Un secondo aspetto che condiziona la diminuzione del numero del gambero di fiume è, invece, l'inquinamento e in generale la trasformazione delle condizioni ambientali.

"E' un progetto inclusivo - spiega sempre Reggioni - e stiamo formando anche i pescatori con diversi incontri per sensibilizzarli a questo problema".  Le prime soluzioni sono legate alla cattura con speciali nasse del gambero alloctono che minaccia severamente la permanenza di quello autoctono. Anche se l'Università di Pavia sta lavorando per migliorare anche le condizioni ambientali perché il gambero italiano possa rigenerarsi in futuro. "Stiamo ultimando la misurazione dello stato di salute e della densità del gambero autoctono nelle acque di questa zona - esordisce Daniela Ghia, ricercatrice di ecologia all'ateneo di Pavia - dovremmo preparare anche le condizioni ideali per permettere a questa specie di vivere e proliferare nei nostri fiumi. Un flusso costante di acqua, temperatura attorno ai 20 gradi e la sua qualità rappresentano l'habitat ideale per il gambero".

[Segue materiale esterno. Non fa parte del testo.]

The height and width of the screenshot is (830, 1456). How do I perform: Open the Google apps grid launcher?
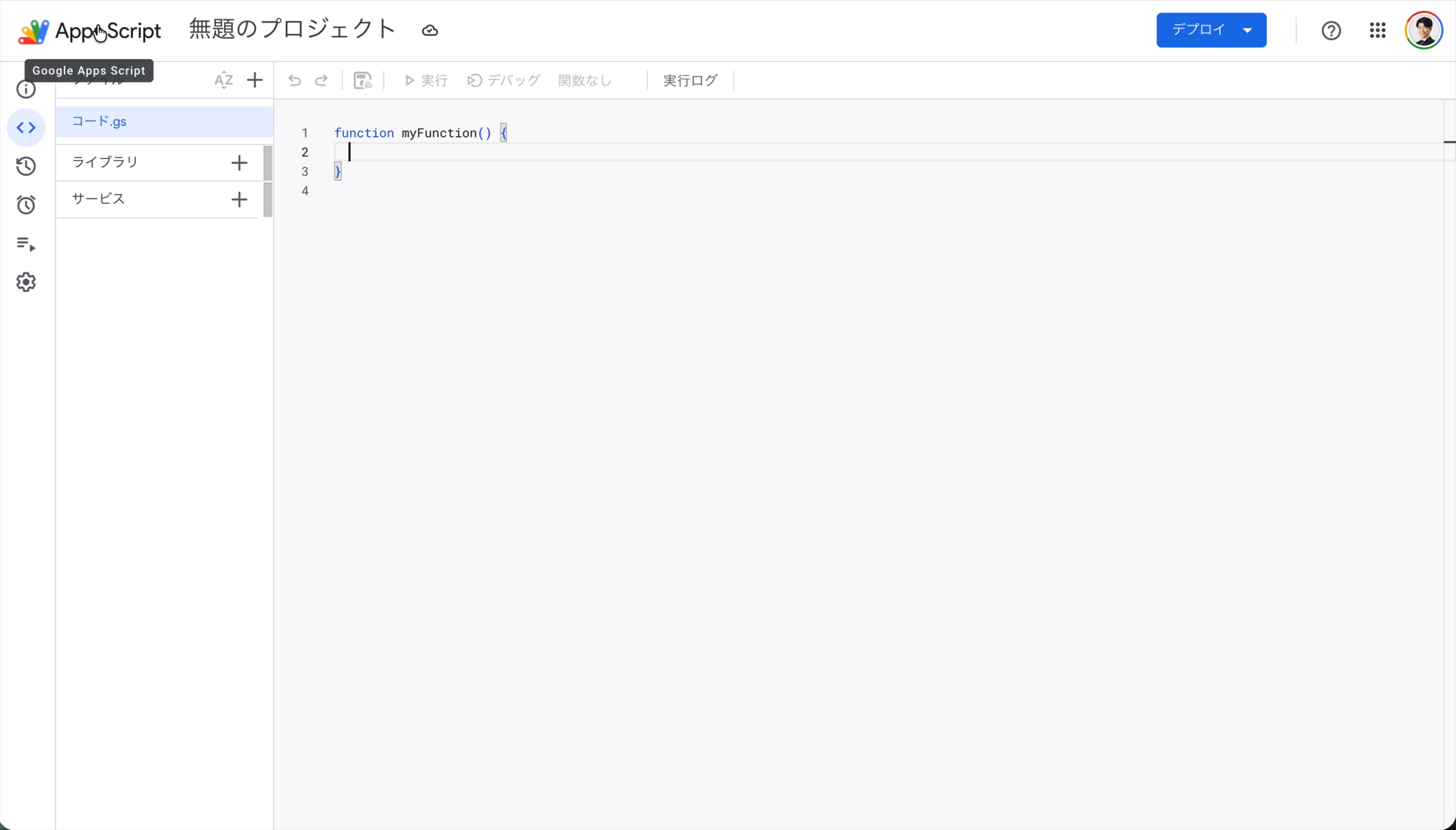pos(1377,29)
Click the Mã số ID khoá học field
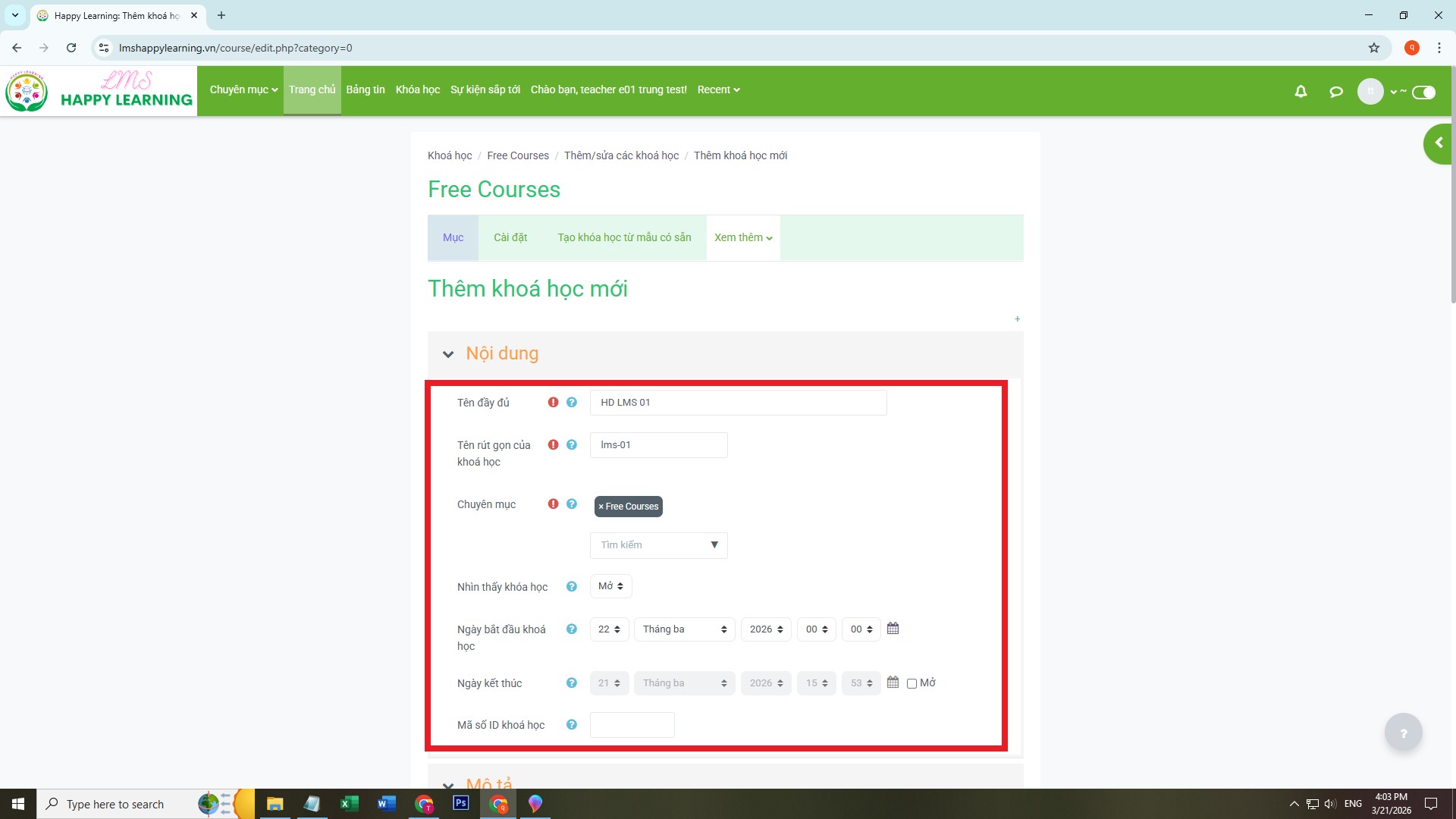1456x819 pixels. [632, 725]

All'Università Cattolica del Sacro Cuore di Piacenza ci sono tre gruppi: uno utilizza software specifici per identificare le condizioni perfette in cui il gambero dovrebbe vivere e le aree in cui sono presenti.  Un altro team valuterà le conseguenze socio-economiche che scaturiranno da queste operazioni (ad esempio come incentivare il turismo?).

"Noi ci occuperemo della caratterizzazione genetica - spiega Licia Colli, ricercatrice di genomica animale all'ateneo piacentino  - in sostanza identificheremo le differenze del Dna esistenti tra le popolazioni e verificheremo come siano distribuite sul territorio. Questo ci permetterà di selezionare maschi e femmine da far riprodurre in condizioni controllate. Le tecniche molecolari sono fondamentali per la conservazione della biodiversità". Fino a settembre del prossimo anno in quattro vasche verrà indirizzato l'accoppiamento e i nati da questa operazione saranno successivamente trasferiti nei ruscelli scelti appositamente per tornare a vivere".